▶ [Ejercicio planteado 1]
Según el fragmento sobre la palabra «carajo», ¿qué significa la frase «no entendí un carajo»?
▶ [Ejercicio planteado 2]
Copia otra vez el tramo del fragmento sobre la palabra «carajo» que va desde «Je précise que» hasta «moi de comprendre.», y sustituye «copains» por «amis».
▶ [Ejercicio planteado 3]
Prosigue el fragmento sobre la palabra «carajo» a partir de su última oración.

▶ [Fragmento]
◆ ◆ ◆ ◆ ◆ ◆ ◆

No hace falta ser mexicano para saber que "no entendí un carajo" significa que no se entendió nada, como tú mismo lo has señalado. En otros contextos, "carajo" hace referencia al miembro viril, y se emplea en locuciones interjectivas como "me lleva el carajo" o "lo mandé al carajo". Está claro que este no es el sentido de la voz "carajo" en el caso específico de la frase original.


----------



## horusankh

Salut,

Moi, en tant que mexicain, je pense que le _j'ai pigé que dalle_ que propose Cinthia&Martine correpond très bien avec le sens original.

Je précise que _carajo_, au Mexique, n'a pas le même degré que _chingado_, par exemple, mais il n'y est pas trop loin, et ce n'est sûrement pas poli du tout. Je pourrait l'utiliser avec mes copains, ou peut être avec mon père, mais devant ma mère me coûterait une gifle.

D'autre part, le passé simple ne veut pas dire littéraire. Au Mexique, la différence entre passé simple et passé composé est que la première sert à préciser que l'action est finie, même si elle vient de finir il y a 2 secondes, donc _no entendí_ veut dire que je n'ai pas compris et que ça ne va pas changer, en revanche, _no he entendido_ veut dire que jusqu'à présent je n'ai pas compris, mais l'explication (ou la conférence, ou quoi que ce soit) n'a pas fini, et donc il y a encore une chance pour moi de comprendre.

◆ ◆ ◆ ◆ ◆ ◆ ◆

▶ [Material proporcionado]
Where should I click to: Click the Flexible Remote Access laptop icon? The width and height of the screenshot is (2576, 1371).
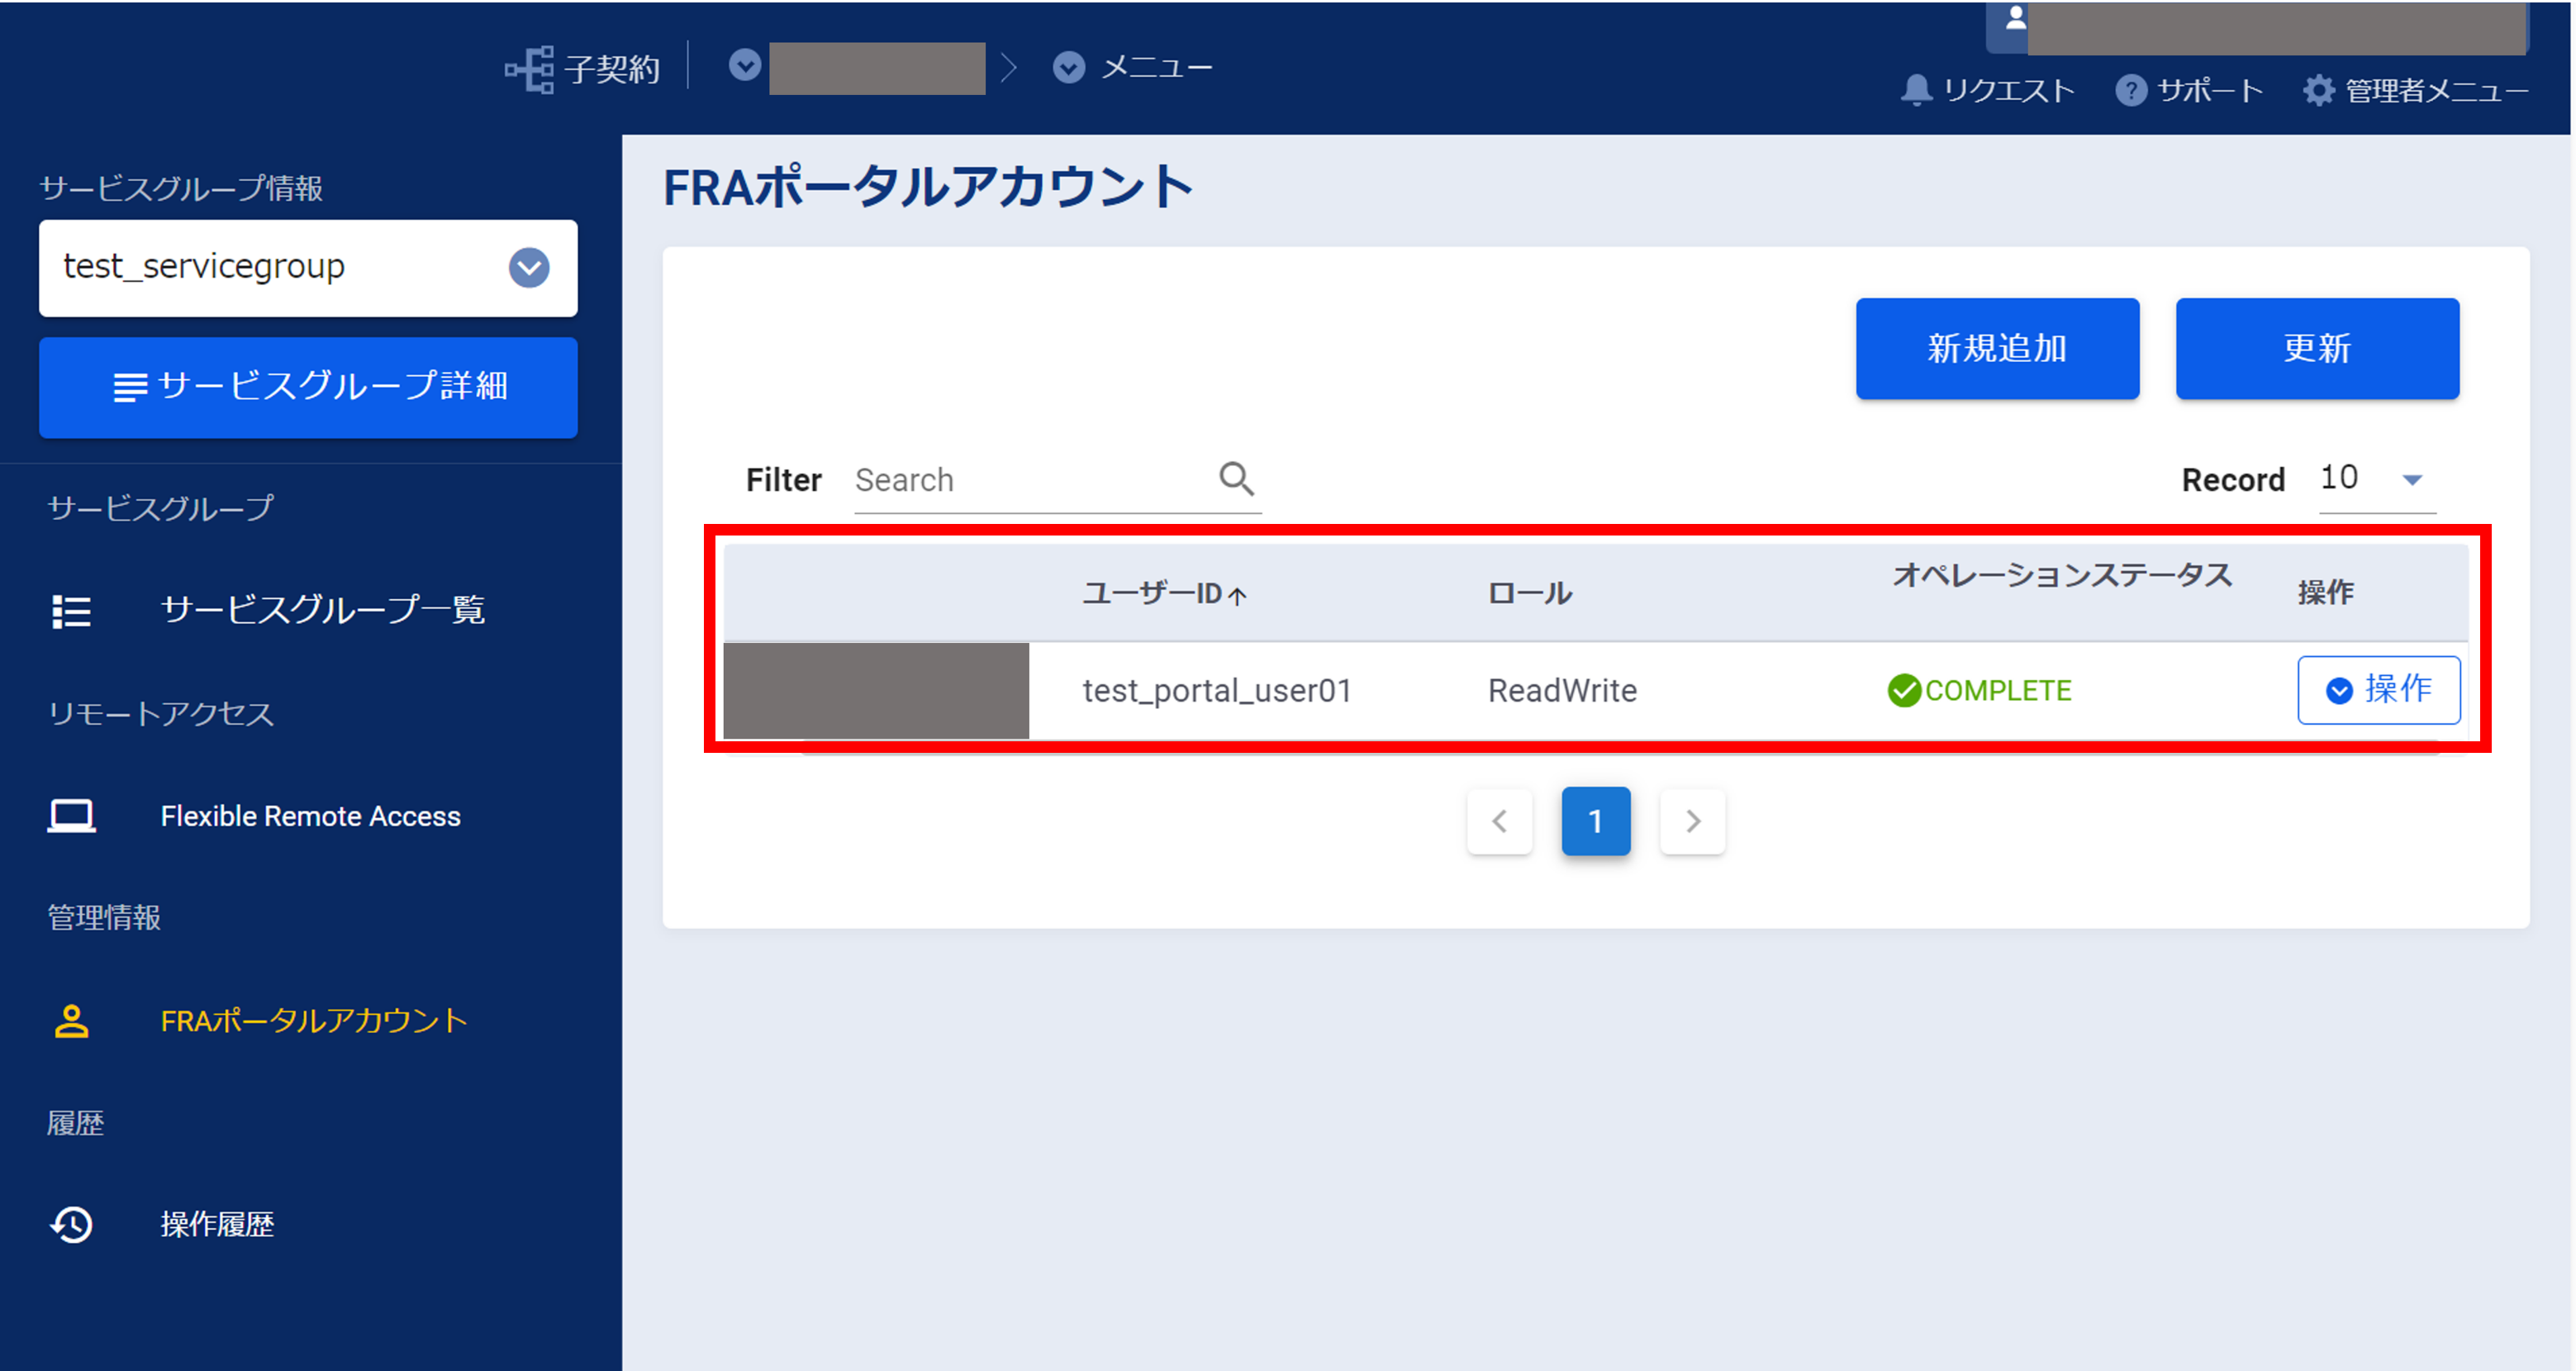coord(71,815)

◆ ◆ ◆ ◆ ◆ ◆ ◆

▶ [Respuesta esperada 1]
Significa que no se entendió nada.

▶ [Respuesta esperada 2]
Je précise que _carajo_, au Mexique, n'a pas le même degré que _chingado_, par exemple, mais il n'y est pas trop loin, et ce n'est sûrement pas poli du tout. Je pourrait l'utiliser avec mes amis, ou peut être avec mon père, mais devant ma mère me coûterait une gifle.

D'autre part, le passé simple ne veut pas dire littéraire. Au Mexique, la différence entre passé simple et passé composé est que la première sert à préciser que l'action est finie, même si elle vient de finir il y a 2 secondes, donc _no entendí_ veut dire que je n'ai pas compris et que ça ne va pas changer, en revanche, _no he entendido_ veut dire que jusqu'à présent je n'ai pas compris, mais l'explication (ou la conférence, ou quoi que ce soit) n'a pas fini, et donc il y a encore une chance pour moi de comprendre.

▶ [Respuesta esperada 3]
J'éspère que ça puisse servir, même un peu .

Saludos.


----------



## swift

horusankh said:


> Salut,
> 
> Moi, en tant que mexicain, je pense que le _j'ai pigé que dalle_ que propose Cinthia&Martine correpond très bien avec le sens original.



(Je râle) Merci!!!



horusankh said:


> D'autre part, le passé simple ne veut pas dire li*tt*éraire. Au Mexique, la différence entre passé simple et passé composé est que la première sert à préciser que l'action est finie, même si elle vient de finir il y a 2 secondes, donc _no entendí_ veut dire que je n'ai pas compris et que ça ne va pas changer, en revanche, _no he entendido_ veut dire que jusqu'à présent je n'ai pas compris, mais l'explication (ou la conférence, ou quoi que ce soit) n'a pas fini, et donc il y a encore une chance pour moi de comprendre.



No puede ser más claro.


----------



## esteban

Bueno, que no cunda el pánico. Tienes derecho a criticar y yo tengo el derecho a opinar.

1. No tenemos indicios de que en el documento original se emplee un lenguaje académico. El simple hecho de que figure la expresión "no entendí un carajo" es bastante ilustrativa. Lee el último mensaje de Gavotte. Está diciendo que el autor usa un lenguaje académico y que por consiguiente descarta el uso del _passé composé_ para su traducción (así que no le queda sino el _passé simple_).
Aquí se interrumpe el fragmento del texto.